I just refactored the abstract and it needs checking. I edited in the browser, so I may have broken LaTeX. I made huge changes to the ordering, to get it into context, aims, method, results order. I explicitly called out the differences with Petigura, which I now think is necessary.

I only tweaked the Intro. Let me know when you need more. Signed, @davidwhogg

compare posterior inferences about small planets

As per my reaction to Scott:

We should compare the posterior inferences about the small planets in Petigura to those that emerge (implicitly) in our hierarchical model. These might be significant for the most important planets.
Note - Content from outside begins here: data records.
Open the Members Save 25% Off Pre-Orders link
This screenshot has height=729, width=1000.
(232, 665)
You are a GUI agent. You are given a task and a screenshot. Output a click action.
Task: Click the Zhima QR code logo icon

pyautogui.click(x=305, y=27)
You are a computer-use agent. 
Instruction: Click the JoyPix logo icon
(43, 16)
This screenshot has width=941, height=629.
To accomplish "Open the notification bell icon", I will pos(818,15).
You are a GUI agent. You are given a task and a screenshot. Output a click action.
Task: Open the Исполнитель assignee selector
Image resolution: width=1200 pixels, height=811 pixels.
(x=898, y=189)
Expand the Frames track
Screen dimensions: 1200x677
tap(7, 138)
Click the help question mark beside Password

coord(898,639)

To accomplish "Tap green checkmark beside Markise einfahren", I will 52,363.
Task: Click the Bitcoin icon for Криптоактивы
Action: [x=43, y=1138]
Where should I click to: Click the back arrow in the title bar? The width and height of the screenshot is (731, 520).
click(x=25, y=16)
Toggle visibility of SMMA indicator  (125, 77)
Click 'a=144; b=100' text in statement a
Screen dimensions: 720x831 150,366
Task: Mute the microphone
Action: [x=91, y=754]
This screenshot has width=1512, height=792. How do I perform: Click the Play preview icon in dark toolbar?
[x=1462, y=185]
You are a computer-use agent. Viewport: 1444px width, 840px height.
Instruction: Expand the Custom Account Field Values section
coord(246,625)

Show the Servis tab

return to multiplicity issues in the discussion

I like the intro discussion of this, but at least mention it at the end too. The discussion should contain all the reasons we might be wrong, and, where possible, the direction that wrongness would take us.

fig 10 missing

  • no comparisons.pdf is in the repo; please add; I get a failure on make
  • on that figure (and in the text) replace "negligible uncertainties" to "uncertainties ignored" or "uncertainties not used".

write note about optimal estimators

If you really have a result about 1/Vmax weighting, this should be published as a separate note, either arxiv-only or in an appropriate journal

thank Eric Ford

either in the list with Bovy, or else explicitly as the key organizer of SAMSI

plot adjustments

What about putting error bars on the points? too busy?

Should day T [days](as it does) but then ln(T / day).

Also, the b/w printer will suck -- you have vibrating red on grey. Make the Petigura points full black (they are the data!), and stretch the greyscale from 0.5 to 1.0, not 0. to 1.0. Then you can make the completeness contours thinner too.